Render the data, starting with the line containing "Click the other sellers link" and going on through the line containing "click(x=210, y=623)", as a Markdown table with a Row column numbering each line and a Text column holding it, leaving out any blank lines.
####
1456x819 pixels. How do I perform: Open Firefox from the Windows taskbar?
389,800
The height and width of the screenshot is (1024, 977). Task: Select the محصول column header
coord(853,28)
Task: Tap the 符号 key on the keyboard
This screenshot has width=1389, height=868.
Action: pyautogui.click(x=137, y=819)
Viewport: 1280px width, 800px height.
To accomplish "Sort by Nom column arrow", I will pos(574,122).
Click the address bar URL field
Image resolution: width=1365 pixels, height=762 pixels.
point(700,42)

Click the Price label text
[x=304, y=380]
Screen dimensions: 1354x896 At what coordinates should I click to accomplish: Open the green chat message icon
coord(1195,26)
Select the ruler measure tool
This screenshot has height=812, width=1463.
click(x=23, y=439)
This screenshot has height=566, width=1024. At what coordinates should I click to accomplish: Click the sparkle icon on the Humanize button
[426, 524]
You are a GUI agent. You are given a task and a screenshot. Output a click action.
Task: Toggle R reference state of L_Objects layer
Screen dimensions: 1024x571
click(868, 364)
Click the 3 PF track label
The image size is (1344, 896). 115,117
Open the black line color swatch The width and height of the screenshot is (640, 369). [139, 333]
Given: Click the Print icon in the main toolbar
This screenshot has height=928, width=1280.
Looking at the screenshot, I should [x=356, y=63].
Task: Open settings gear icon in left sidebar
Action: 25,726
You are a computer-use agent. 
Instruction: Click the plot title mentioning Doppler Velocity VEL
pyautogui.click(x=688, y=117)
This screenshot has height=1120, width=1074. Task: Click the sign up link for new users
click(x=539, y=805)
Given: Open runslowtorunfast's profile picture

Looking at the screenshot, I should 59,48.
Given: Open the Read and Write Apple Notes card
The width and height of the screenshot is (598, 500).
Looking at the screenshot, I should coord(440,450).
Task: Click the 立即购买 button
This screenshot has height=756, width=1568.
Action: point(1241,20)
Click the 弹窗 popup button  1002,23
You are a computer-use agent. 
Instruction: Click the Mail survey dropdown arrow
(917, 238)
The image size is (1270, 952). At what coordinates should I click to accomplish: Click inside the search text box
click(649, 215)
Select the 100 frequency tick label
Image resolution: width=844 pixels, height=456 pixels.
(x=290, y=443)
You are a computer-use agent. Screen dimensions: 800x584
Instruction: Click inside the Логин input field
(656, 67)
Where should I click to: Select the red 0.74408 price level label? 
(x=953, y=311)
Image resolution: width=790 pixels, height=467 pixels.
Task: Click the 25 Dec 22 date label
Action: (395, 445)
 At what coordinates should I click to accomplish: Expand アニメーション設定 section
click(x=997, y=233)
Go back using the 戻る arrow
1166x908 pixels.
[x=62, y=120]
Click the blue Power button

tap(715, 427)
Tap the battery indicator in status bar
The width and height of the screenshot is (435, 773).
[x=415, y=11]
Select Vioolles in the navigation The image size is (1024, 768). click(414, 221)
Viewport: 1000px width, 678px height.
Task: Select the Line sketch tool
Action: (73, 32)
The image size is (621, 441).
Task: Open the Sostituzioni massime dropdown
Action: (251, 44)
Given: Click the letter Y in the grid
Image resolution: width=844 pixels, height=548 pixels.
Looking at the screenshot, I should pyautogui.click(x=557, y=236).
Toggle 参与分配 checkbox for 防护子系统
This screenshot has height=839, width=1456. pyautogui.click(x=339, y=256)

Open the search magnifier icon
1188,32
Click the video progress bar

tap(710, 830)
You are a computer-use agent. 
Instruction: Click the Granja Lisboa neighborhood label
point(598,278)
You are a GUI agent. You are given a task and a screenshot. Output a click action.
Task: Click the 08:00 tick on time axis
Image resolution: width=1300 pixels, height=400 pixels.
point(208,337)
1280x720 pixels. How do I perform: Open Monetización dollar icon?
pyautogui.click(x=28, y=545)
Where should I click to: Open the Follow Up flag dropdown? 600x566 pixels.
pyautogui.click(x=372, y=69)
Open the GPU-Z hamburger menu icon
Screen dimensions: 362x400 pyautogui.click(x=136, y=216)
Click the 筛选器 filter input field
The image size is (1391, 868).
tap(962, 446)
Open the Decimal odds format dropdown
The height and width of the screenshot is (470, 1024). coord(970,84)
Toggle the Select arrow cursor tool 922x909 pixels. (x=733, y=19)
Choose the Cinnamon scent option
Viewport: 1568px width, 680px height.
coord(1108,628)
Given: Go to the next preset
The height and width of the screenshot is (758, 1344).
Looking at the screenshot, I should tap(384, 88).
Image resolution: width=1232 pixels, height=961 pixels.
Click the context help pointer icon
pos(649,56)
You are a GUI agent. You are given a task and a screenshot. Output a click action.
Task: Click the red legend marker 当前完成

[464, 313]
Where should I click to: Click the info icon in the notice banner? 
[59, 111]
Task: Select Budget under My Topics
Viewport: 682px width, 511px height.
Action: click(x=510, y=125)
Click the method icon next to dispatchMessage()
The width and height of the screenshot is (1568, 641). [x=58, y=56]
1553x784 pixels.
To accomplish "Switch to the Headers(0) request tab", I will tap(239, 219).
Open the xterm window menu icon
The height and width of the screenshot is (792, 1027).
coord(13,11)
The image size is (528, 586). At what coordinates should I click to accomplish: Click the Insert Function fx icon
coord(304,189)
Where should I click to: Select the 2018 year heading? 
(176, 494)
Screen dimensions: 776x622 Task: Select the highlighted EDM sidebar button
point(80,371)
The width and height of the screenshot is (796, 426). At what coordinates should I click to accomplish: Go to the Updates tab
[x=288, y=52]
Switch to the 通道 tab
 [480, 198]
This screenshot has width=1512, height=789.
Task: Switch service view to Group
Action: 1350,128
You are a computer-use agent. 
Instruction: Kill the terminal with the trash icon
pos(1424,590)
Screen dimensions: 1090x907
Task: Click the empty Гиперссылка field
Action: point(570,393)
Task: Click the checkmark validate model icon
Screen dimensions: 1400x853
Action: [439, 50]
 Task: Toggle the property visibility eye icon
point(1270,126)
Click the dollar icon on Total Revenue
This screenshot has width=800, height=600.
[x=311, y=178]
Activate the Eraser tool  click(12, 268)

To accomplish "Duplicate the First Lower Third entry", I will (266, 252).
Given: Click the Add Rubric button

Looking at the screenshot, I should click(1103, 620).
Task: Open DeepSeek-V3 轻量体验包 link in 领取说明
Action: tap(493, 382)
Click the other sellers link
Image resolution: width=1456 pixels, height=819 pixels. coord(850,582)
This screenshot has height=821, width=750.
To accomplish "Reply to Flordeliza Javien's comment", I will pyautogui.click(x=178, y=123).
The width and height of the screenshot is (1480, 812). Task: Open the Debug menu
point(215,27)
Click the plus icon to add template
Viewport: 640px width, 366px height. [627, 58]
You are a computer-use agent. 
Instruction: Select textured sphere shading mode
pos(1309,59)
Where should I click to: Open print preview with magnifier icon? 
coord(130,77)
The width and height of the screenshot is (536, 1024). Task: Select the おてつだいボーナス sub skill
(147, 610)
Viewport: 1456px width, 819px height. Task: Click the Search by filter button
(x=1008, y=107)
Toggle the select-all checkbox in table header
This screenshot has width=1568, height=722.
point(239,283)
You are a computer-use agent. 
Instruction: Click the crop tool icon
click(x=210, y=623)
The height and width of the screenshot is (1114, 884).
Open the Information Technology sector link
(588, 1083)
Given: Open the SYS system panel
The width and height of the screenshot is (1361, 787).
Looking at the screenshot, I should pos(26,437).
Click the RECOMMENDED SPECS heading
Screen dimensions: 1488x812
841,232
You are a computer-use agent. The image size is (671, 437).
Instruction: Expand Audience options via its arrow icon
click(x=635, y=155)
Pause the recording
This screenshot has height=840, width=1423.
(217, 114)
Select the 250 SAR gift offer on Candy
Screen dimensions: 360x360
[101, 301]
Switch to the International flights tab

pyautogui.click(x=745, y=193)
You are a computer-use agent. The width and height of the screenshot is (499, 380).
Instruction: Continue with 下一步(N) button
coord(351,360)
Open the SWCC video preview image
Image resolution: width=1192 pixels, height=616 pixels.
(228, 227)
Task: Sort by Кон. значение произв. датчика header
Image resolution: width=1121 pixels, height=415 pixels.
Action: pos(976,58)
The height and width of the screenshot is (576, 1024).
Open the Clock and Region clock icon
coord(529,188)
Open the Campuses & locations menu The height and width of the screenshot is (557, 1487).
####
_Right answer_
| Row | Text |
|---|---|
| 1 | Click the other sellers link |
| 2 | Image resolution: width=1456 pixels, height=819 pixels. coord(850,582) |
| 3 | This screenshot has height=821, width=750. |
| 4 | To accomplish "Reply to Flordeliza Javien's comment", I will pyautogui.click(x=178, y=123). |
| 5 | The width and height of the screenshot is (1480, 812). Task: Open the Debug menu |
| 6 | point(215,27) |
| 7 | Click the plus icon to add template |
| 8 | Viewport: 640px width, 366px height. [627, 58] |
| 9 | You are a computer-use agent.  |
| 10 | Instruction: Select textured sphere shading mode |
| 11 | pos(1309,59) |
| 12 | Where should I click to: Open print preview with magnifier icon?  |
| 13 | coord(130,77) |
| 14 | The width and height of the screenshot is (536, 1024). Task: Select the おてつだいボーナス sub skill |
| 15 | (147, 610) |
| 16 | Viewport: 1456px width, 819px height. Task: Click the Search by filter button |
| 17 | (x=1008, y=107) |
| 18 | Toggle the select-all checkbox in table header |
| 19 | This screenshot has width=1568, height=722. |
| 20 | point(239,283) |
| 21 | You are a computer-use agent.  |
| 22 | Instruction: Click the crop tool icon |
| 23 | click(x=210, y=623) |